→ **Exercise requirements**
- a) In the commentary, which former Federal Reserve chairman is named as a champion of deregulation and reliance on self-regulation?
- b) According to the passage the commentary quotes about human action and inaction, what did the captains of finance and the public stewards of the financial system ignore or fail to do? List every item.
- c) Copy the commentary from "The sentries were" through "helped avoid catastrophe.", inclusive, and swap "sentries" for "guards".

→ **Selected text**

------------------------------

An Indictment of the Financial Sector

The purpose of the traditional blue-ribbon government panel has to been to study a serious problem and issue a report with vague explanations of causes and mushy policy prescriptions. The new report from the federal government’s Financial Crisis Inquiry Commission is a refreshing exception to the rule.

In the place of such nebulous prose, the 600-page-plus document is filled with pointed analyses of who did what wrong when. In other words, it names names. The FCIC acknowledges that it needed to delve into arcane subjects such as securitization and derivatives, but the report’s preface states:

To bring these subjects out of the realm of the abstract, we conducted case study investigations of specific financial firms—and in many cases specific facets of these institutions—that played pivotal roles. Those institutions included American International Group (AIG), Bear Stearns, Citigroup, Countrywide Financial, Fannie Mae, Goldman Sachs, Lehman Brothers, Merrill Lynch, Moody’s, and Wachovia. We looked more generally at the roles and actions of scores of other companies.

To get a sense of the scope of the rogues’ gallery of financial players, take a look at the report’s index, which, interestingly, is not in the official PDF but can be found on the website of the publisher that is issuing the commercial version.  There are dozens of entries for specific firms and even more for specific individuals. Goldman Sachs and Lehman Brothers, for instance, each have listings for about 40 different pages.

The FCIC does not just mention names; it assigns responsibility and soundly rejects the notion—expressed at commission hearings by major financial industry executives—that the crisis came as a complete surprise:

The crisis was the result of human action and inaction, not of Mother Nature or computer models gone haywire. The captains of finance and the public stewards of our financial system ignored warnings and failed to question, understand, and manage evolving risks within a system essential to the well-being of the American public.

It is satisfying that the report acknowledges the culpability of figures in both the private and the public spheres. Along with Wall Street villains, it fingers government institutions and officials, especially those with regulatory responsibilities:

The sentries were not at their posts, in no small part due to the widely accepted faith in the self-correcting nature of the markets and the ability of financial institutions to effectively police themselves. More than 30 years of deregulation and reliance on self-regulation by financial institutions, championed by former Federal Reserve chairman Alan Greenspan and others, supported by successive administrations and Congresses, and actively pushed by the powerful financial industry at every turn, had stripped away key safeguards, which could have helped avoid catastrophe.

------------------------------

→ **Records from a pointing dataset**
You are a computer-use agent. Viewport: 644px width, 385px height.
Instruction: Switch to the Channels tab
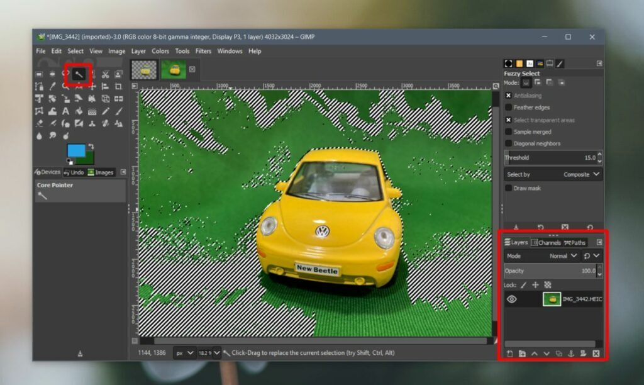(547, 242)
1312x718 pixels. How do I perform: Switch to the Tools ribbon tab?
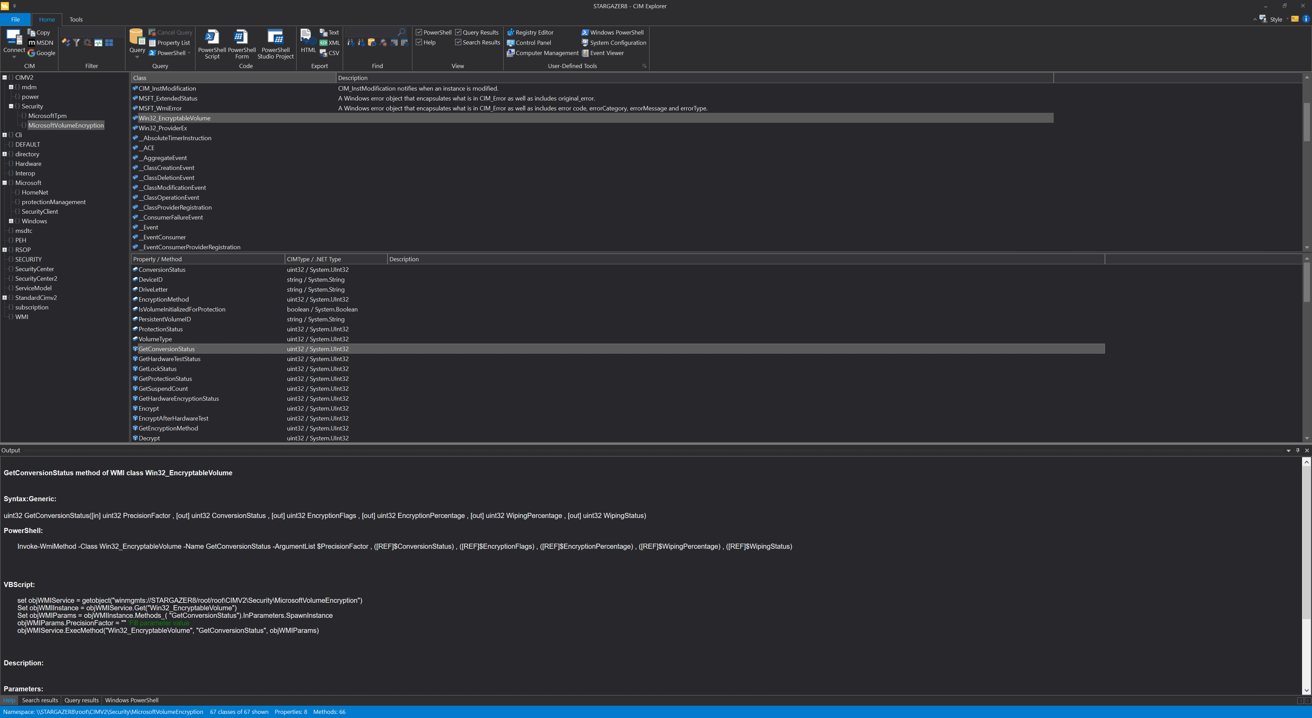pos(76,19)
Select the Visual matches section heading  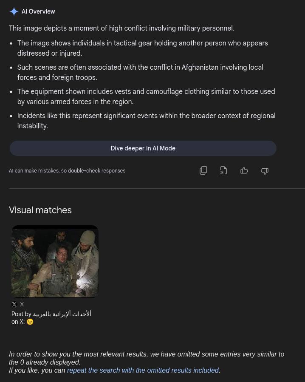tap(40, 210)
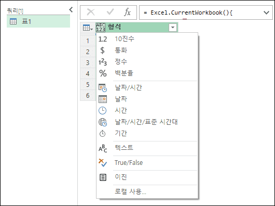Viewport: 275px width, 206px height.
Task: Choose the 이진 binary type
Action: click(x=147, y=177)
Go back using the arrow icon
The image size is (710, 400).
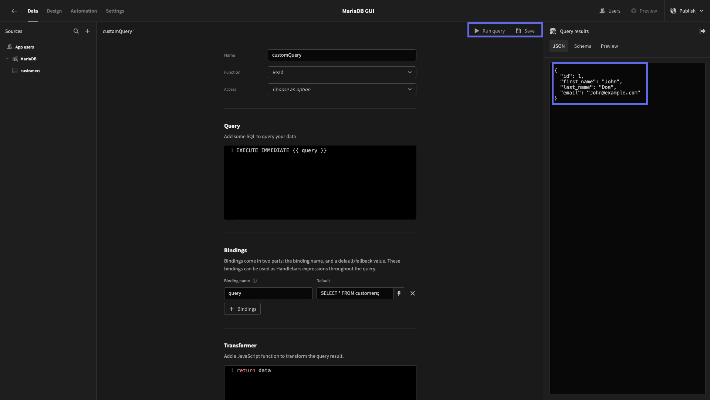tap(14, 11)
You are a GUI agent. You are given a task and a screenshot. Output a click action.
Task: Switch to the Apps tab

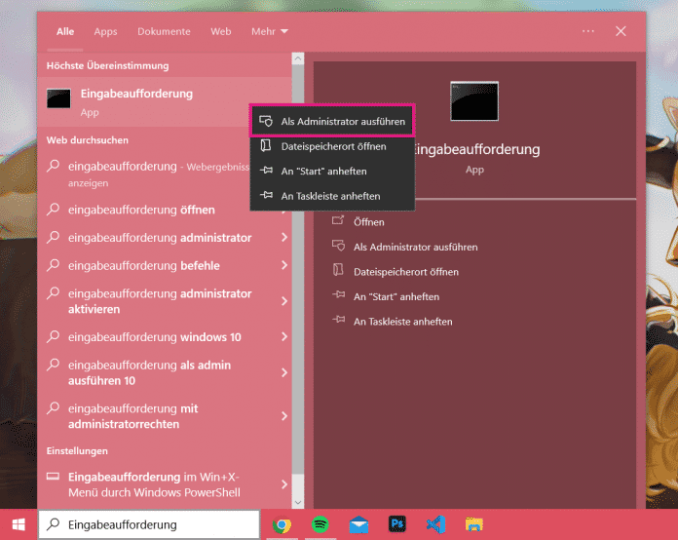pos(105,31)
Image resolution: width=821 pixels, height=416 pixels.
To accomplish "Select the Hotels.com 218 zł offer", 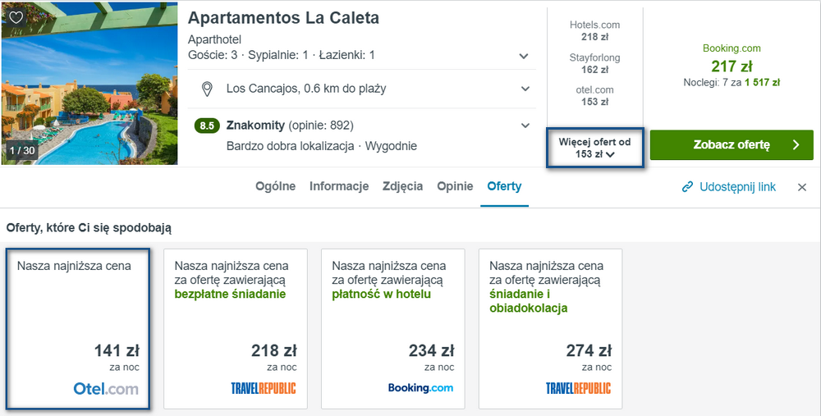I will point(594,31).
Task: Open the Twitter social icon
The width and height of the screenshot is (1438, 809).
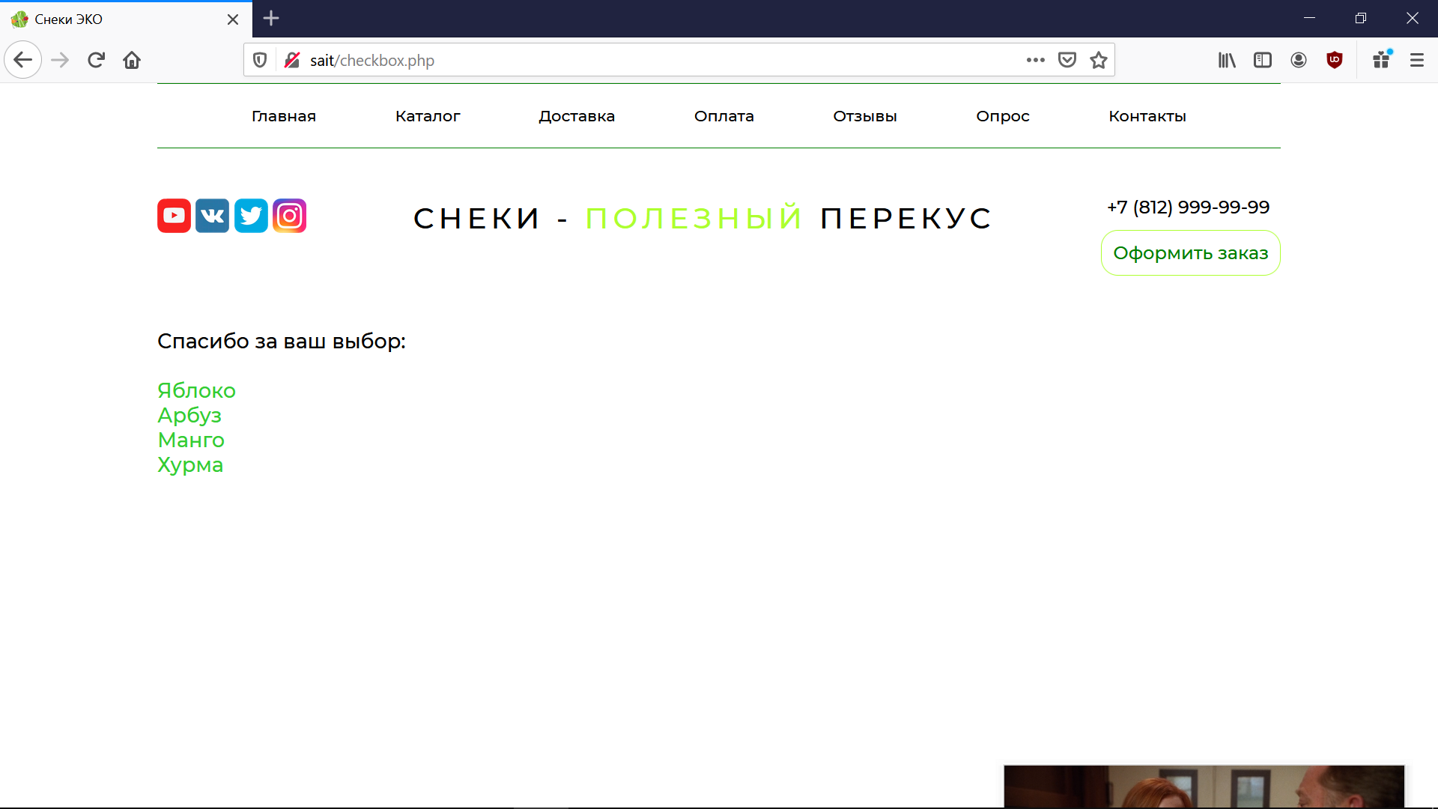Action: (x=251, y=216)
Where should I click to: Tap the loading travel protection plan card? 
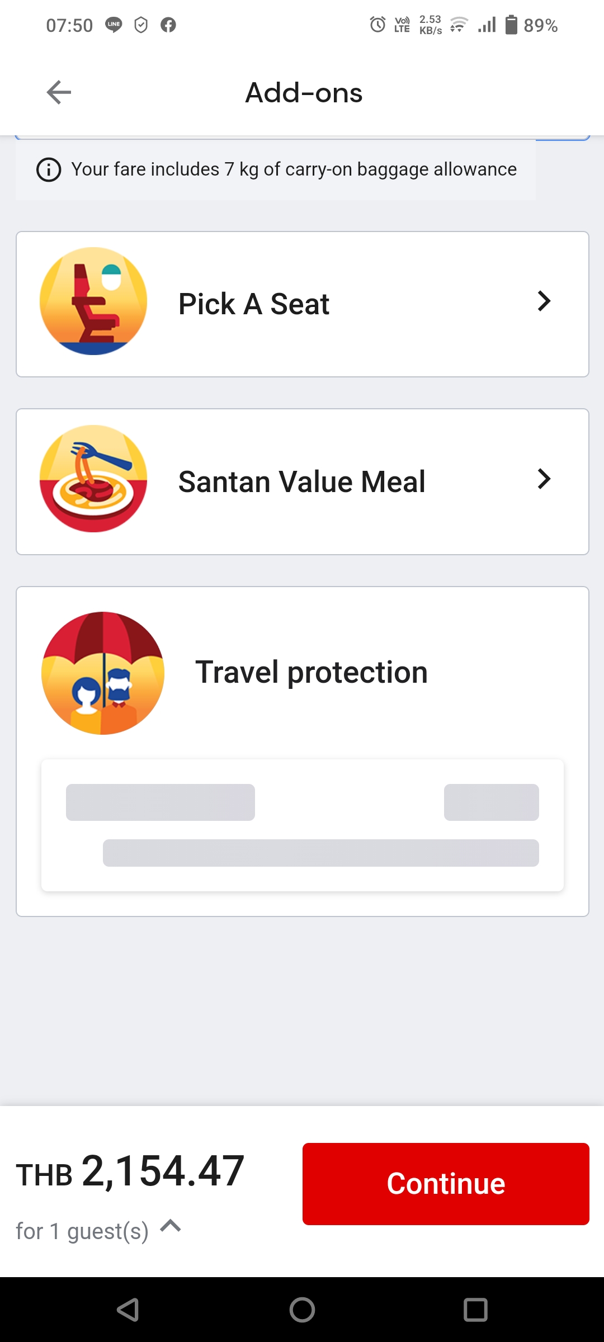(303, 825)
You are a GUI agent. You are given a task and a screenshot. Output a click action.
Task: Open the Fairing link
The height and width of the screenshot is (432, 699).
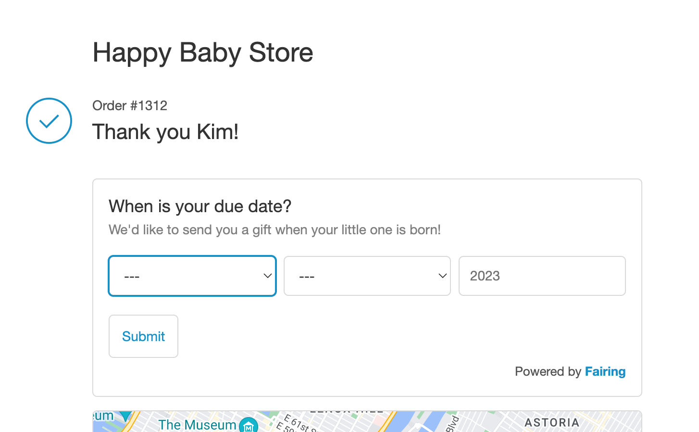pos(605,371)
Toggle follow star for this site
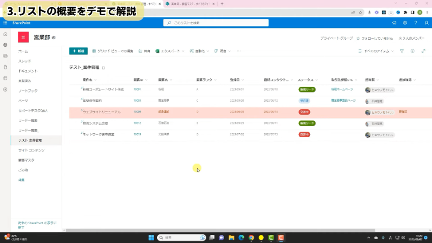This screenshot has width=432, height=243. tap(358, 38)
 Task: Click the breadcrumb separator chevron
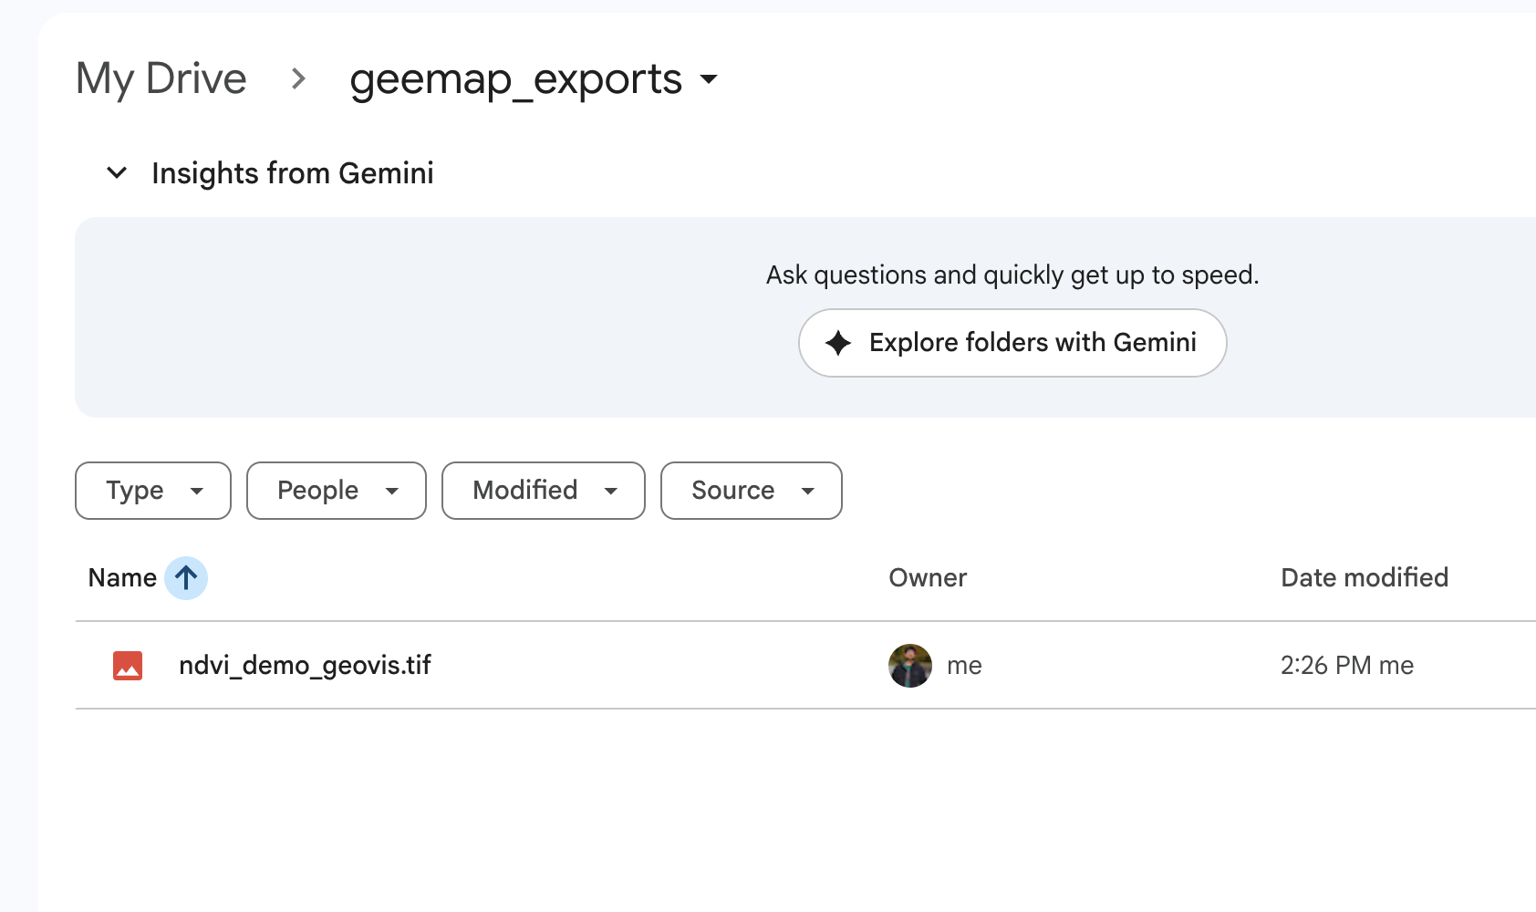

------------------------------

→ **Solutions to each task**
- a) Alan Greenspan

- b)
- Ignored warnings
- Failed to question evolving risks
- Failed to understand evolving risks
- Failed to manage evolving risks

- c)
The guards were not at their posts, in no small part due to the widely accepted faith in the self-correcting nature of the markets and the ability of financial institutions to effectively police themselves. More than 30 years of deregulation and reliance on self-regulation by financial institutions, championed by former Federal Reserve chairman Alan Greenspan and others, supported by successive administrations and Congresses, and actively pushed by the powerful financial industry at every turn, had stripped away key safeguards, which could have helped avoid catastrophe.